Il fallait voir le visage abattu de Devon Kershaw dans la zone d'entrevues. En fait, on ne le voyait pas. Lunettes encore sur le nez, l'Ontarien fixait le sol, découragé par sa première course aux Jeux olympiques de Sotchi. Il a répondu à une seule question sans jamais relever la tête.

Que pouvait-il dire? Cinquante-sixième des qualifications du sprint individuel en style libre, à plus de 15 secondes du premier, mardi après-midi. Derrière un Danois et un Australien. Dure déroute pour l'ancien champion mondial, ex-numéro deux au classement de la Coupe du monde et trois fois parmi les dix premiers aux Jeux de Vancouver.

«Je n'avais pas de vitesse aujourd'hui (mardi). C'était complètement merdique. Excusez le langage, mais quand c'est comme ça, c'est vrai», a-t-il lâché, carrément dégoûté, dans son français de Sudbury.

Alex Harvey était passé quelques minutes plus tôt, le pas léger, satisfait de sa 18e place en qualifications. Dans cette neige printanière, les skis répondaient, contrairement à ce qui s'était passé au skiathlon deux jours plus tôt. Et la forme y était.

Deux heures plus tard, il a quand même été arrêté dès les quarts de finale. Quatrième de sa vague, il n'a pas été capable de suivre l'accélération des Russes au sommet de la deuxième et ultime montée, quand il a fallu se mettre en pas déphasé, une technique qui lui cause des ennuis. «C'est un peu ma bête noire», a expliqué Harvey, finalement classé 19e de cette course remportée haut la main par le Norvégien Ola Vigen Hattestad.

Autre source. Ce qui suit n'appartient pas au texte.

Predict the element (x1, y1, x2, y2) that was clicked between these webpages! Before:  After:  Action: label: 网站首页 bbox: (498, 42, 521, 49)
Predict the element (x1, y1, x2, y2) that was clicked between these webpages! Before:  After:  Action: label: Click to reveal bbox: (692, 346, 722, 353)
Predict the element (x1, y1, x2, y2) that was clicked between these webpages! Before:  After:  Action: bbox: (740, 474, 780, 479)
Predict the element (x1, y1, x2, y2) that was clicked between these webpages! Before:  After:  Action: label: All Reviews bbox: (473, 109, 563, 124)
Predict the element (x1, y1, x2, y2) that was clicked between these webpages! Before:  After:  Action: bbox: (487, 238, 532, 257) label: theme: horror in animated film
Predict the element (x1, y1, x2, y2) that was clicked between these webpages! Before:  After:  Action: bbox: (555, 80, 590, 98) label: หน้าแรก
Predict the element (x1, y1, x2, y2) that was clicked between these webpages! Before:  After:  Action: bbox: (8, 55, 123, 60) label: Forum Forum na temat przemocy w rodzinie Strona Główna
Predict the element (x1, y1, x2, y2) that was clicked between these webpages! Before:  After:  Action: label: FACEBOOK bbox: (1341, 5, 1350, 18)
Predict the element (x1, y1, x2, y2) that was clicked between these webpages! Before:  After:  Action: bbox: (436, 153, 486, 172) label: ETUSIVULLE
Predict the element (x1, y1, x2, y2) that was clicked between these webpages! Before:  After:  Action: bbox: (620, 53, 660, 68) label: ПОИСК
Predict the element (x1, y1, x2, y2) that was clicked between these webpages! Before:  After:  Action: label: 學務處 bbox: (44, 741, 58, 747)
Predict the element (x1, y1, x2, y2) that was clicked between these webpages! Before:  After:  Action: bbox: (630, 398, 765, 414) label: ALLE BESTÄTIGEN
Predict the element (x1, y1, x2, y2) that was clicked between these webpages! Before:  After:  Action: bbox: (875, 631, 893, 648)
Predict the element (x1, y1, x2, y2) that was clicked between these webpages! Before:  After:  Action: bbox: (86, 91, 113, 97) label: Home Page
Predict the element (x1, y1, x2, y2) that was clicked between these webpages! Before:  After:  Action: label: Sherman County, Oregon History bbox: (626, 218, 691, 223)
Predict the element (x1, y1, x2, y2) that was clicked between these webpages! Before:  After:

Un peu déçu, oui, mais loin d'être abattu. Le médaillé de bronze des derniers Mondiaux ne se considère pas comme un sprinter pur. Pour s'illustrer dans cette spécialité à haut risque, tous les morceaux doivent tomber en place. Ce ne fut pas le cas mardi. «Je n'étais juste pas assez fort. Les deux Russes étaient vraiment plus vites que moi. C'est fair game», a constaté le fondeur de 25 ans.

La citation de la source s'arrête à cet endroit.